Angela’s funeral was yesterday. Her memorial was today. The unusual proximity of the two events due to family from from the US and Australia needing to return home.
The church was packed; standing room only at the back. The timings were thrown out of the window almost before we started. Some of us sat at the front, before the altar, ready to be called forward to read her poems. And not just her poems. She was shortlisted for the Bridport Prize this year. Nicola and James read an extract from that, then there was some background to an unfinished novel.
Quite a few of the people at the funeral and the memorial were people I worked with over twenty years ago and have not seen since leaving my post at that school. It was surprising how the years rolled back. It was also surprising how nice it was to see people. One was a child I had taught who has folowed in my footsteps to become a French teacher, and is now following in my footsteps again by leaving teaching, citing paperwork and management control as the two things that have killed her love of the job.

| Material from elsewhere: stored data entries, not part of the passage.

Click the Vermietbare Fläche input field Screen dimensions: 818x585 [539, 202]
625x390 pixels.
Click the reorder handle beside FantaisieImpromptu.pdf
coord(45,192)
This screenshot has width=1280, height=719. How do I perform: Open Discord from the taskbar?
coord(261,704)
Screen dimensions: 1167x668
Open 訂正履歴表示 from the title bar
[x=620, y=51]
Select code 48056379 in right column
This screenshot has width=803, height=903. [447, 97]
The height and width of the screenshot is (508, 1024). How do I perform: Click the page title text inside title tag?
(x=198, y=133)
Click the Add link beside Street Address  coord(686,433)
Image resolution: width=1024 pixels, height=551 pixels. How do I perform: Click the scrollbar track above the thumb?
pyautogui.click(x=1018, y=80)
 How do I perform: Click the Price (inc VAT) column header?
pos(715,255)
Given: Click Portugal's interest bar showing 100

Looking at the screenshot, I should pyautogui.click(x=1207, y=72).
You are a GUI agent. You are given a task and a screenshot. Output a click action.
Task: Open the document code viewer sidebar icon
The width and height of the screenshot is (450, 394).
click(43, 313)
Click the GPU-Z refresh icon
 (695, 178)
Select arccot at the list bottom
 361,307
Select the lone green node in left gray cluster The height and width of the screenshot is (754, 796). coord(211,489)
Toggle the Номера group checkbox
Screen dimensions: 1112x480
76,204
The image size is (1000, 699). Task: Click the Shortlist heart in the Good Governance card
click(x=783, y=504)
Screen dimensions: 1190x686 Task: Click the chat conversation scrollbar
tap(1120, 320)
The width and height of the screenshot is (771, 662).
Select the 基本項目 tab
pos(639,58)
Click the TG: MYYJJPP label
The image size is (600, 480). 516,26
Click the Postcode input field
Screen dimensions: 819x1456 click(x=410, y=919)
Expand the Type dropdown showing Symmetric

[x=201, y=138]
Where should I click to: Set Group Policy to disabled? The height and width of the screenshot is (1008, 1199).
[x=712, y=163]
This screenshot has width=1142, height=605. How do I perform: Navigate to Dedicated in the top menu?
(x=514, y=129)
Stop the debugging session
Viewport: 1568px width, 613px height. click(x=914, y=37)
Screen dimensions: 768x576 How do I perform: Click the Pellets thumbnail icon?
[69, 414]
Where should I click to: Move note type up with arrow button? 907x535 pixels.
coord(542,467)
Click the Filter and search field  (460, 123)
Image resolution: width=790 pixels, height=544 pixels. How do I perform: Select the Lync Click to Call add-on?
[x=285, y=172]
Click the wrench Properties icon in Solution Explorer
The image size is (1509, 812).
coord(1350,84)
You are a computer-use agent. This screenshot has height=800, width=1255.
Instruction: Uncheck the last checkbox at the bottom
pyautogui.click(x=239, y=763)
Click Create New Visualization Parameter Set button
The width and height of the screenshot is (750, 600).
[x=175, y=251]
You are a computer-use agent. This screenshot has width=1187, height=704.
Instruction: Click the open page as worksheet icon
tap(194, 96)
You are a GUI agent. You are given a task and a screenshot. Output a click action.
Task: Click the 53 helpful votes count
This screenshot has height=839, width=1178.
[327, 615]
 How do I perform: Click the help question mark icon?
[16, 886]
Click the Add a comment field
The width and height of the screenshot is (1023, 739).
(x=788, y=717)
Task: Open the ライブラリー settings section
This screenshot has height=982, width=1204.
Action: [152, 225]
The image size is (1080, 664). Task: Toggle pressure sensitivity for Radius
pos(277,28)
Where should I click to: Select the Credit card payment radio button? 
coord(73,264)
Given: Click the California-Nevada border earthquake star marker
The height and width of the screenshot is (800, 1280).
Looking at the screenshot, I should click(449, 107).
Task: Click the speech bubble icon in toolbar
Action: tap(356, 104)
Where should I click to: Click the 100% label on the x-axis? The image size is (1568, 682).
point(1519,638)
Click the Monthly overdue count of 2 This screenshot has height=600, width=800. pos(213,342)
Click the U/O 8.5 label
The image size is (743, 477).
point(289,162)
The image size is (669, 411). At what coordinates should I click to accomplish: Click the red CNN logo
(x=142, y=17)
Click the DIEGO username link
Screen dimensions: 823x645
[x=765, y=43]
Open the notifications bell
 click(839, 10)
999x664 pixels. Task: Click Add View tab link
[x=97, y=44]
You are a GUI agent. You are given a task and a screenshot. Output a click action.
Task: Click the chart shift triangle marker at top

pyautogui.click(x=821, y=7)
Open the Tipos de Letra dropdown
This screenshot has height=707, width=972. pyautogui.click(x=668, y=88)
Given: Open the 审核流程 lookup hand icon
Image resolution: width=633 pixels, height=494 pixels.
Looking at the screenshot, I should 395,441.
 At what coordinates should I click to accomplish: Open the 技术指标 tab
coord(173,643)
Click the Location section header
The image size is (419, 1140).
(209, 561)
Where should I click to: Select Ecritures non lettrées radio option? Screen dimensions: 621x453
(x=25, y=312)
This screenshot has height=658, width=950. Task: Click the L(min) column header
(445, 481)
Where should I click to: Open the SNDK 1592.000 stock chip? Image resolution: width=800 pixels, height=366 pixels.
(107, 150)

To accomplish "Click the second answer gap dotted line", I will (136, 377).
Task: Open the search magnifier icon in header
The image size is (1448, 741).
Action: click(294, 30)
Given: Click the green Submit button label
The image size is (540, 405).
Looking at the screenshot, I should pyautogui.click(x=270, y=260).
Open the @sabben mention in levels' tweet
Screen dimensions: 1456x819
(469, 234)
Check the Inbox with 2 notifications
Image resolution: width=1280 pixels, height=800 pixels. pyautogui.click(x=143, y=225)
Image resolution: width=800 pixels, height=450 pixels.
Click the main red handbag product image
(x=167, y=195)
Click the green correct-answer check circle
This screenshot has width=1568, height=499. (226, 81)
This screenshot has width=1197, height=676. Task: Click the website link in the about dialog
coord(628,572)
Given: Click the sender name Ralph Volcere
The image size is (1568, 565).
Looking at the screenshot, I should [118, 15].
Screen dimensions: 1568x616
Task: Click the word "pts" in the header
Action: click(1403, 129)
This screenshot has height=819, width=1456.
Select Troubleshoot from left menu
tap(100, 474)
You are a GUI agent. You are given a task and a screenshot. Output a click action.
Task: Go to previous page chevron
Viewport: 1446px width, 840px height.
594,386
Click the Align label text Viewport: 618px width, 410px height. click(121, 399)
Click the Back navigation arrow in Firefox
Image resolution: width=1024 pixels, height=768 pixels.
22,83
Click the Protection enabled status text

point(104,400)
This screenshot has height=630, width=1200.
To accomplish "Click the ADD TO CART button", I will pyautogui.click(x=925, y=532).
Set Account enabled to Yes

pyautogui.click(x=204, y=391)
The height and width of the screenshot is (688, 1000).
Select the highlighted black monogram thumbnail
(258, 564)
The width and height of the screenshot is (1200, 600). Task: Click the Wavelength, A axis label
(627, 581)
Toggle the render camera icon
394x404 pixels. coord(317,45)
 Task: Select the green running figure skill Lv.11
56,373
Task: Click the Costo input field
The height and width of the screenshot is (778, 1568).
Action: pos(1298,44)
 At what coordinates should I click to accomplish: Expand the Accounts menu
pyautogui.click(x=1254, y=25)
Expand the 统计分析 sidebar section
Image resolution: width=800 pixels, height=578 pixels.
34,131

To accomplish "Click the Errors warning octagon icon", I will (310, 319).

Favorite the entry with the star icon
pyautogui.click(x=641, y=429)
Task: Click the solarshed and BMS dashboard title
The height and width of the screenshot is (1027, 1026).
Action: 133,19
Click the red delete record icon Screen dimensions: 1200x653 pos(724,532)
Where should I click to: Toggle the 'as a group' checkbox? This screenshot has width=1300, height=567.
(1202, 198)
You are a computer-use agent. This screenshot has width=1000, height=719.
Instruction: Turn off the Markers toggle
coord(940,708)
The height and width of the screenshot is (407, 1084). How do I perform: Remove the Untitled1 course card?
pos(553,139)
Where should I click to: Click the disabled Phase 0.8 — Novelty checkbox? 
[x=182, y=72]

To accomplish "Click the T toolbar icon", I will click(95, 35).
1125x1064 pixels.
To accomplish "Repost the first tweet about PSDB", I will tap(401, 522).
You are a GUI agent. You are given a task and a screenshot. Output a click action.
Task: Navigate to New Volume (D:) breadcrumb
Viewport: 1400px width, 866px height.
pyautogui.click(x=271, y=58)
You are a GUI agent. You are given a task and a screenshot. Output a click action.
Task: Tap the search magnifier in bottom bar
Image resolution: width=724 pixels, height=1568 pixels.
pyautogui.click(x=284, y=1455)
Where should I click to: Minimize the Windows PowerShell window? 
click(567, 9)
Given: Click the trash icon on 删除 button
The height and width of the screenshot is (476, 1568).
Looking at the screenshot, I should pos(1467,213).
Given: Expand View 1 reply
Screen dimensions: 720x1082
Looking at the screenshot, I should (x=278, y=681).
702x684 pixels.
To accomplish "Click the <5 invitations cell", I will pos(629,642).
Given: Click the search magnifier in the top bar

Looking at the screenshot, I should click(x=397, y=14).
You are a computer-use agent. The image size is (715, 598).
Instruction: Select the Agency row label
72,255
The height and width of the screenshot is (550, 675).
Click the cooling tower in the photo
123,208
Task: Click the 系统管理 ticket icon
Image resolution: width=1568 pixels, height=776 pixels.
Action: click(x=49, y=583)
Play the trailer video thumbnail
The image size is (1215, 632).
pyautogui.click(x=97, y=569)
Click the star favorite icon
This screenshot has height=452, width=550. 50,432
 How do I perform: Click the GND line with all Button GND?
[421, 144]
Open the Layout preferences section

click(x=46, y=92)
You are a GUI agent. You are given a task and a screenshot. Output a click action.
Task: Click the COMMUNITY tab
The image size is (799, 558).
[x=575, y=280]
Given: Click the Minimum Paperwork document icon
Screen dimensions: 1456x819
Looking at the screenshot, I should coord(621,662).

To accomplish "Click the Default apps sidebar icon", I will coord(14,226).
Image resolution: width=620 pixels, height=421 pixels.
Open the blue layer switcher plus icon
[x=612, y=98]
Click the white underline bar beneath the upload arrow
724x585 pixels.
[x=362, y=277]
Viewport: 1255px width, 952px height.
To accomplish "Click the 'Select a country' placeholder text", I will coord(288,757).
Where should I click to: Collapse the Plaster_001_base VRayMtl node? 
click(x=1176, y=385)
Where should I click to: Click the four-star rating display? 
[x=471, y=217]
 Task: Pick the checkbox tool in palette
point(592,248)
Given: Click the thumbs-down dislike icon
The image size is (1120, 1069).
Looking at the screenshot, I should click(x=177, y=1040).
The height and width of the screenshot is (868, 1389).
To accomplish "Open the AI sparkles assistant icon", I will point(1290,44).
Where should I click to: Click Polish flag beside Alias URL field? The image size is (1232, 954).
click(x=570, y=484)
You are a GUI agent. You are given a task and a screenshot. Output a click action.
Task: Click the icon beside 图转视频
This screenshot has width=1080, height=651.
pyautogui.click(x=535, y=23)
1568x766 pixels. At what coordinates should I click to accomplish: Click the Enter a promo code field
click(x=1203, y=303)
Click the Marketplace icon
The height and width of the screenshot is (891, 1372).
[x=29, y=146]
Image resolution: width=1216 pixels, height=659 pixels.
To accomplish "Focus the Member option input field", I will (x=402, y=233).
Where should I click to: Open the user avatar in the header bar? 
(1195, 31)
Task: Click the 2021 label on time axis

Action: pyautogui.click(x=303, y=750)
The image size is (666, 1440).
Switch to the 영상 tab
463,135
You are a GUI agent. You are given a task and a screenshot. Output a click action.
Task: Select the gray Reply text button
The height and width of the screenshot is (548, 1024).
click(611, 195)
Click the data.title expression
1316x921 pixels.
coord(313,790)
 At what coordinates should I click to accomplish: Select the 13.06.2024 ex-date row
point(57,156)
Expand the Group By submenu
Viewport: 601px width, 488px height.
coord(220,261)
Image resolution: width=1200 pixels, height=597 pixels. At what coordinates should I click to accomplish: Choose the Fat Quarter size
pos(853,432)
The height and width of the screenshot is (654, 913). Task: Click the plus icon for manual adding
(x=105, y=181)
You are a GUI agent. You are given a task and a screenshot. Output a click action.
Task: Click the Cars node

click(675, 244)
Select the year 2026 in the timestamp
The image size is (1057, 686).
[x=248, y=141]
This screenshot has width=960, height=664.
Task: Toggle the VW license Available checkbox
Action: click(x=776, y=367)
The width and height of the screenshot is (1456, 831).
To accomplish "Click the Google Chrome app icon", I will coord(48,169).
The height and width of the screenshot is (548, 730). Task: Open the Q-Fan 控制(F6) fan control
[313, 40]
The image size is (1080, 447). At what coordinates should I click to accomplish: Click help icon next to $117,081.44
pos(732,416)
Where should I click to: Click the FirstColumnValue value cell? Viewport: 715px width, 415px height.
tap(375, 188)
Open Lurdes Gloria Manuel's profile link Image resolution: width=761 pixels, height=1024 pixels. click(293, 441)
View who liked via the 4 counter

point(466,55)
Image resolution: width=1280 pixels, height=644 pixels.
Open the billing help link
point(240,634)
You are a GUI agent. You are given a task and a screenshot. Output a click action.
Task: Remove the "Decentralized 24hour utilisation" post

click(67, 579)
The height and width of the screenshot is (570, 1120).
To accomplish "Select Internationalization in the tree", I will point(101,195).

I managed to stay almost dry-eyed until the end. There were some poems, some memories that threatened the tear ducts, and lumps swelled in my throat. But the last person to stand up was Penny. I had looked for her yesterday at the crematorium. She was a parent governor of the school back in the day. Her daughter Hannah was uber bright and very demanding. At one parents’ evening when Hannah was fourteen or fifteen Penny and I said we would have a gin together when the GCSEs were over.
Several years later Hannah killed herself. She checked into a hotel which had the same name as her father. He had committed suicide some years previously. Of all the funerals I have attended, Hannah’s was the most heart wrenching. Outside the tube station I met members of her class. It was lovely to see them, all grown up, on the threshold of adulthood. But this was something I felt they should not have in their emotional back catalogue.
Penny was composed. In her place I should have been in the street howling at the moon, but she was keeping it together for her son Aaron, who was beside himself. After the service we promised again to have that gin.
So today, when I saw her, I raised the gin question again, and we chatted. She said she had not been able to go to Angela’s funeral as it raised too many memories. I thought I understood. Then she said, And Aaron has gone too. I didn’t understand; thought maybe she meant he had emigrated, gone to start anew in New Zealand, South America, Canada. She explained. He had followed his father and sister and taken his own life.
There are no words of comfort you can offer. There are no words. We hugged. I salute her for keeping going when everything she has loved has gone. I don’t think I’d have the strength. She said Angela had written a poem about Hannah and she had brought it, intending to read it today.
It was that poem that made us cry. I was sitting next to Hannah’s form tutor. Angela had found the words.
Penny and I are going to have that gin, and kick the autumn leaves on Hampstead Heath.
What a heart-wrenching day. When I saw the memorial was at St. Pancras Old Church I thought, “Surely too small a place”. I’m not surprised it was packed, from what you have shared about Angela. She and Penny both, strong women indeed.
Thank you for putting me on list for poems.
We celebrated Angela and her life. But Penny, she is bearing so much pain. I don’t know that I would be able to get up in the morning, to function at all. She feels the loss in every fibre of her being, every second of every minute of every day. She lives her loss with no remission.
I’m really sorry about your loss. It really is heart wrenching for a family to take their own lives. My warm regards to all.
It is impossible to imagine the level of grief and pain isn’t it?
Oh Isobel – I’ve sat looking at this blank box for five minutes. You are right. There are no words.
No, quite. Penny’s resilience awes me.
She must have such inner strength. I realise though that this story has skewed the overall impression of the memorial, which was moving and entertaining in equal measure. Rob had not managed to find a pianist and rather optimistically thought we could finish off with an unaccompanied rendition of Angela’s favourite song, Je ne regrette rien. We started quite strongly, but then our ideas of what the tune should be diverged. Rob called out to us to stop, and suggested we cut to the final chorus which we managed with impressive volume and enthusiasm.
So sorry to hear all about yours and your friends losses…you have had a hard weekend…and like others have said what can I say…? I am sure you will talk to Master B and he will understand in the way that wise cats do…with best wishes to you….
MasterB did not understand that British Summertime was over and demanded his breakfast fortissimo at six in the morning…
Heartbreaking Isobel, my thoughts are with you.
I think hold Penny rather than me in your thoughts. I imagine that you, reading this story feel rather as I do, but we have the luxury of not living it.
I am always at a loss for words at this time. Just know that I am thinking of of you all.
Oh, Isobel, there are no words because it is too heart-wrenching for words. I cried for Penny and the unimaginable losses she has suffered. What a strong, strong woman she must be. How wonderful, though, that so many people were there to celebrate and remember the life of another strong woman. My heart is with you as you reflect on her life and achievements.